2007年4月2日(月)「しんぶん赤旗」

国民生活最低基準を

貧困・格差打開へ 労働総研が交流会


 労働運動総合研究所(労働総研)は三月三十一日、東京都内で「ナショナルミニマム」(国民生活最低基準)の確立をめざす研究交流会を開きました。

 労働総研は、「構造改革」路線によって貧困と格差拡大が社会問題になるなかで、対抗軸としてナショナルミニマム確立が急務だとして浜岡政好佛教大教授を責任者とするプロジェクトを発足させ、昨年、報告書にまとめて発表しました。

 この日の研究会は、ナショナルミニマム大綱案について浜岡氏が説明。
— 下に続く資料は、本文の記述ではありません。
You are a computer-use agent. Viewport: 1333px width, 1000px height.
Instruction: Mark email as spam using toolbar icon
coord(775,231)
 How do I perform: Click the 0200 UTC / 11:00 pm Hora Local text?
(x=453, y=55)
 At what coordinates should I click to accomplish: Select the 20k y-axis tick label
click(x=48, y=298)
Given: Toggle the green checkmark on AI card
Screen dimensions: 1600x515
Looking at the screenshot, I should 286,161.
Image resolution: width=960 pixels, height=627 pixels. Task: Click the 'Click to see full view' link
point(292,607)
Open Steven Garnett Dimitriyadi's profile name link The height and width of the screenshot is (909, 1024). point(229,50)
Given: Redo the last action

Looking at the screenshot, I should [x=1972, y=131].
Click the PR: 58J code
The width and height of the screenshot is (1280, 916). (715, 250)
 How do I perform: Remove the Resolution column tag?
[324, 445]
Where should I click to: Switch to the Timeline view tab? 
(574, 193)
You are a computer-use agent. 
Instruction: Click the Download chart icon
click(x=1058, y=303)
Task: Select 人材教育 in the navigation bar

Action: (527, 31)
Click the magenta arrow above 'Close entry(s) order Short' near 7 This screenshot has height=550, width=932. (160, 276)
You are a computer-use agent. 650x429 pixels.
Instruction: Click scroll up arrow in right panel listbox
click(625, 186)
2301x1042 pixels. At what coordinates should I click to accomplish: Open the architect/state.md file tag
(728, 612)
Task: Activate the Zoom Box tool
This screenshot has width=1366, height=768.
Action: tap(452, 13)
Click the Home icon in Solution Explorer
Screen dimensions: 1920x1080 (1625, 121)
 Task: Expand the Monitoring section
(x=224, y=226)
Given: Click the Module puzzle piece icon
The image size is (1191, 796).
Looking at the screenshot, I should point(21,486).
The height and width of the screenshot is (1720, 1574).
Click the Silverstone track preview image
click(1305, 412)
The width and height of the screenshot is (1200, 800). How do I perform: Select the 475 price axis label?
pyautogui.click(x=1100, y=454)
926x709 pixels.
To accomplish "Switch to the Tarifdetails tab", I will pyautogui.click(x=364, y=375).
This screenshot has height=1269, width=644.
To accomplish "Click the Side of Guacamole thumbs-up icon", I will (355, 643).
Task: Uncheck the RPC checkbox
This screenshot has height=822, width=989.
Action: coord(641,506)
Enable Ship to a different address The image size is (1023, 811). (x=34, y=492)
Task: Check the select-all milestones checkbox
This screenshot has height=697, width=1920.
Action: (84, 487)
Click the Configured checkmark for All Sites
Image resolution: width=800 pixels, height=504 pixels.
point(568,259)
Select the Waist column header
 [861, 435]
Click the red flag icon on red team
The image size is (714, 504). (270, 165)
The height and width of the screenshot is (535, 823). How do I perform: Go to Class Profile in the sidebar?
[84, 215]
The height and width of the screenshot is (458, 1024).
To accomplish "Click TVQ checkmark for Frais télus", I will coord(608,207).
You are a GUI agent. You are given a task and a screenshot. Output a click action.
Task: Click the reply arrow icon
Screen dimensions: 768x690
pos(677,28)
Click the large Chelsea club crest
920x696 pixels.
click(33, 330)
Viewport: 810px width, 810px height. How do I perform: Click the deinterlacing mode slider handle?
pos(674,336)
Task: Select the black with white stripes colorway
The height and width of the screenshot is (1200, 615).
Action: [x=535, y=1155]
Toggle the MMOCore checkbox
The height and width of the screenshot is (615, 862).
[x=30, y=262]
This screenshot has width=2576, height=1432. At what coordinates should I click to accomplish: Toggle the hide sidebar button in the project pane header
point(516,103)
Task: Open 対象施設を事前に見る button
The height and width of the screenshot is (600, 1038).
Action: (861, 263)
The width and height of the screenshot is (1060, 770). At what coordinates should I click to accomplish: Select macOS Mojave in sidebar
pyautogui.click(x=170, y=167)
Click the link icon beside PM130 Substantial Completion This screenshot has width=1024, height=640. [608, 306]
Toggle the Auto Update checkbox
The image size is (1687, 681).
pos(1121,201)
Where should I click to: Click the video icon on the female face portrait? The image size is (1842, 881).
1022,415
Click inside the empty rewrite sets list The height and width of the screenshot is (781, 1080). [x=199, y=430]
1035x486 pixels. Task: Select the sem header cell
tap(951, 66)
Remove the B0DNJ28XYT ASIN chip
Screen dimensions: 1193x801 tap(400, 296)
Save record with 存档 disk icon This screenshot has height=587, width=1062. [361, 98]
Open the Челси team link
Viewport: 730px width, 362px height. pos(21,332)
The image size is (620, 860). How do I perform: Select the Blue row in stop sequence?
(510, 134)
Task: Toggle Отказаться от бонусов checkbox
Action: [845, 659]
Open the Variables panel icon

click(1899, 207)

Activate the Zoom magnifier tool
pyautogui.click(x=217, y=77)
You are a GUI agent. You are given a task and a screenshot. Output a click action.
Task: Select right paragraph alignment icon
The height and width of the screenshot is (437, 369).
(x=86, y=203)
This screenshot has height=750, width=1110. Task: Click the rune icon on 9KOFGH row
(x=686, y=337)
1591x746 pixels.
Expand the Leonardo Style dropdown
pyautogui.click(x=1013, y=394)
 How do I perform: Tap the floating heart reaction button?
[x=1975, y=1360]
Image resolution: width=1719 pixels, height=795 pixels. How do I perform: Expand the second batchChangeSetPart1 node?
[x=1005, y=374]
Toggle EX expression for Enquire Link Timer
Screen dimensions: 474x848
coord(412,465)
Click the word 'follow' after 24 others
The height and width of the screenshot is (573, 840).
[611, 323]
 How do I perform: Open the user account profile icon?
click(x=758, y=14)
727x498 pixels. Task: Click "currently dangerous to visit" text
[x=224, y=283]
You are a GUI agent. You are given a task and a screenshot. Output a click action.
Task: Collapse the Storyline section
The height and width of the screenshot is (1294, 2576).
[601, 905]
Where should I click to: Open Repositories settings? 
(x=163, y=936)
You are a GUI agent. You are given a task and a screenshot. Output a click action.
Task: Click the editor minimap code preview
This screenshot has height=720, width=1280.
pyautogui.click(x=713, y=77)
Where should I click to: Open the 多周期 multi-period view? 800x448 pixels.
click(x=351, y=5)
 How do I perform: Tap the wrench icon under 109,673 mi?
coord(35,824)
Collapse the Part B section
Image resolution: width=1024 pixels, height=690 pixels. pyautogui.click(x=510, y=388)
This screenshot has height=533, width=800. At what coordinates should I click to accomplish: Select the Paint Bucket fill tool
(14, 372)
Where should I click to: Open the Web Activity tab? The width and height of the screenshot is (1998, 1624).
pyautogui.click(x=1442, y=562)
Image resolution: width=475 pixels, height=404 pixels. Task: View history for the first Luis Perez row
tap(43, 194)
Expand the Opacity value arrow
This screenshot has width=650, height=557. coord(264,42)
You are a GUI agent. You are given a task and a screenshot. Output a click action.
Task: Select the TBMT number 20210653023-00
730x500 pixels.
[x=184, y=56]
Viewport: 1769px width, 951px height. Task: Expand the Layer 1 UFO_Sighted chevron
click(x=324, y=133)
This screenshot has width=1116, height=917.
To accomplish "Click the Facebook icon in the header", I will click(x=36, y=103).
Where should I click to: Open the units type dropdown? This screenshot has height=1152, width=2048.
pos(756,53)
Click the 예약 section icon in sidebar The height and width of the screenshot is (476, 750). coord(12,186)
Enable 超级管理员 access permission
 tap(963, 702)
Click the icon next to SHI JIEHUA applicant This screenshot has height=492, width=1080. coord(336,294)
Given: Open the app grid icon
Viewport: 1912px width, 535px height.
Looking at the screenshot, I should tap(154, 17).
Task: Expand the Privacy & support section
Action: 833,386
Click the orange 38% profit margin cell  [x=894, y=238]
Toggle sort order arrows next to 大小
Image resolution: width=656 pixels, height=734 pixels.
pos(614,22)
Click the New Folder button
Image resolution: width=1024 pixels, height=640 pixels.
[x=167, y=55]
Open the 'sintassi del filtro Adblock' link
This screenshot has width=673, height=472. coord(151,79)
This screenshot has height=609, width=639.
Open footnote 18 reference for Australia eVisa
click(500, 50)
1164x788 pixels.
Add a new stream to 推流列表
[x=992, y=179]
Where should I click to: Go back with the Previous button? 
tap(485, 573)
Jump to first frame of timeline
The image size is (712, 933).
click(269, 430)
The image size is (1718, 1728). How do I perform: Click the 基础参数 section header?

小越洋之助國學院大教授や唐鎌直義専修大教授らを交えて議論しました。

 大綱案では、最低生活費の保障として月収三十八万円、年収四百六十万円(東京・四人家族の生活保護費の一・四倍)、生活費への非課税、医療・教育費の原則無償、住宅費の公営住宅並み扶助を提起しています。

 財源保障として過大にため込んでいる大企業の内部留保の社会的還元、累進課税による応益負担などを提示、「ナショナルミニマム基本法」の制定を提唱しています。

 研究会では、大綱案について「画期的だ。家賃補助、児童手当など一人親世帯の貧困対策の位置付けを」(小越氏)「労働権や生存権は集団的権利。労働組合の存在が重要だし、そうした集団の力でこそ実現できる」(唐鎌氏)などの意見が出されました。